|Peterborough Examiner, December 7, 1920 pg 9
CANADIAN OFFICERS IMPRISONED SOVIET TELL THEIR STORY
TEN MONTHS IN BOLSHEVIK HANDS ALTOGETHER
(By Sydney B. Gave, Staff Correspondent of the Cross-Atlantic Newspaper Service.)
LONDON, Dec. 7, - After a ten months' imprisonment by the Bolsheviks and suffering fearful hardships and semi-starvation, two Canadian officers serving in Kolchaks' army in Siberia, have arrived in London. They are Lieut. Osborn Demster, of Uxbridge avenue, Toronto, and Lieut. B.E. Eyford, of Prince Albert, Sask., both of whom have been with the British Railway Commission in Siberia.

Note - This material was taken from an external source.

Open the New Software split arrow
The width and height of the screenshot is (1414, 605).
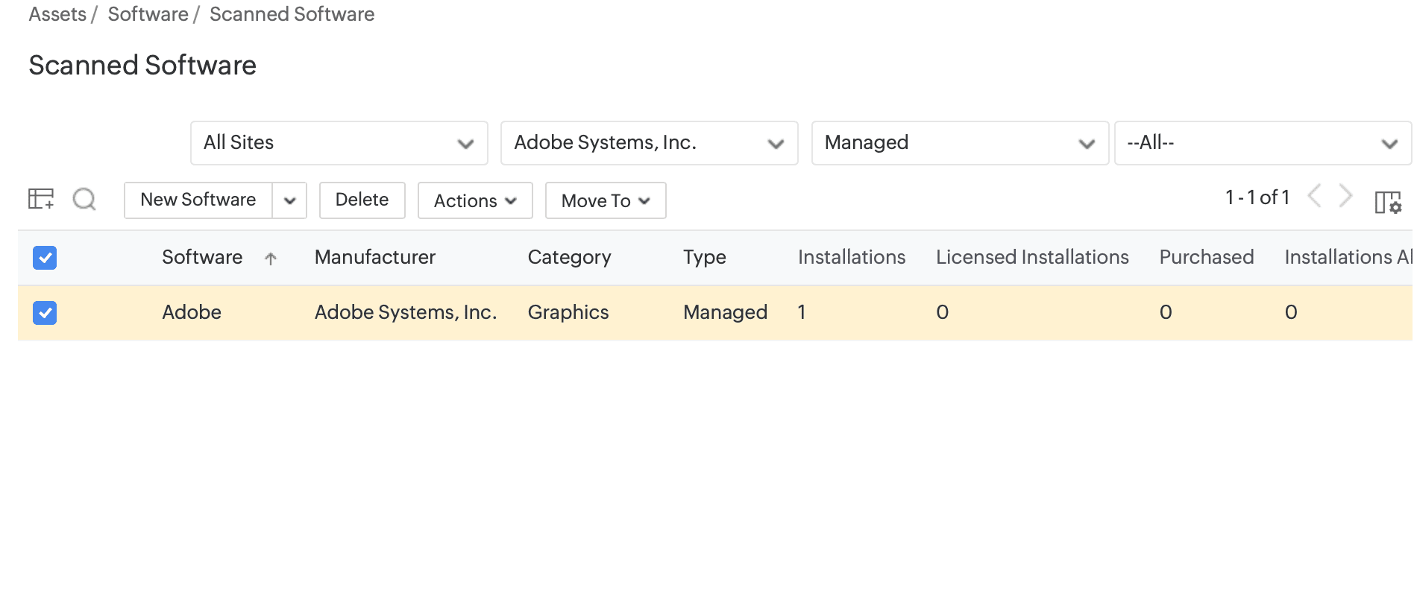point(290,200)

"The food was bad," said Demster, "and we were kept in close confinement. We had black bread and water, and usually a little soup, but very weak and unpalatable. The last three months when we were in Moscow the conditions were worse. We were practically starved. In Siberia we had a certain amount of freedom. We were able to walk about sometimes at the change of guards. During these trips we met many heads of revolutionary committees. They are mostly Jews. At the end of October we were told we were to be released on a plan of exchange of political prisoners. We came back through Finland and arrived in London this week. The conditions in Moscow are awful. When we were captured in Siberia, the Bolshevists were apparently afraid we would resist. We were travelling in trucks. They brought an armoured train alongside and trained their machine guns on us demanding the surrender of our rifles and rifles which we had already destroyed."

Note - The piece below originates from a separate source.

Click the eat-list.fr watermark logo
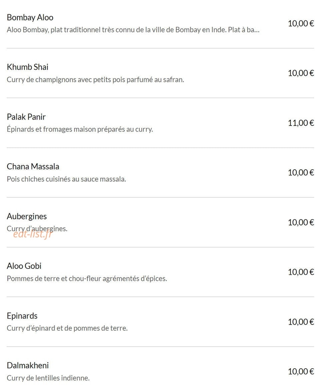320x391 pixels. 33,234
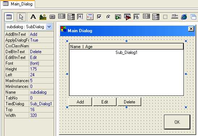
Task: Choose the checkbox control tool
Action: tap(99, 17)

Lieut. Demster, was an officer of the A.A.S.C., on the staff of the British Railway Commandant at Omsk. He is now leaving for Canada on a two months' leave. He told me that eight officers and eight privates of his party were captured by the Bolshevists in January second at Krasnoyarsk, Siberia, and travelled over a thousand versts [obsolete Russian unit of length - approx. 1100 Km] in sleighs during the first period of their imprisonment. They were housed in box trucks and later sent to Moscow. Altogether they were in the hands of the Bolshevists ten months.
Edited to add:
William James Dempster married Eleanor Maud Osbourne in York Co., Ontario about 1910 and adopted the hyphenated Osbourne to his surname. It appears he was born in York Co. in 1889 to William John and Isabella Dempster but I've been unable to locate any of them in the census and have still been unsuccessful in finding an Attestation Paper for him.
London Gazette - Military Cross 01 FEB 1919
T./2nd Lt. James Dempster, 2nd Divl.
M.T. Coy., R.A.S.C.
At Velu, on the night 26th/27th September, 1918, he, by his example and disregard
of danger during the shelling of an ammunition train, before and after the train had
received a direct hit upon a truck of shell, which exploded. A dump on the other side
of the track was hit and exploded also. He himself, with a few men, man-handled
trucks down the track to clear from the burning train. He throughout showed conspicuous
gallantry, and was entirely responsible for saving the ammunition.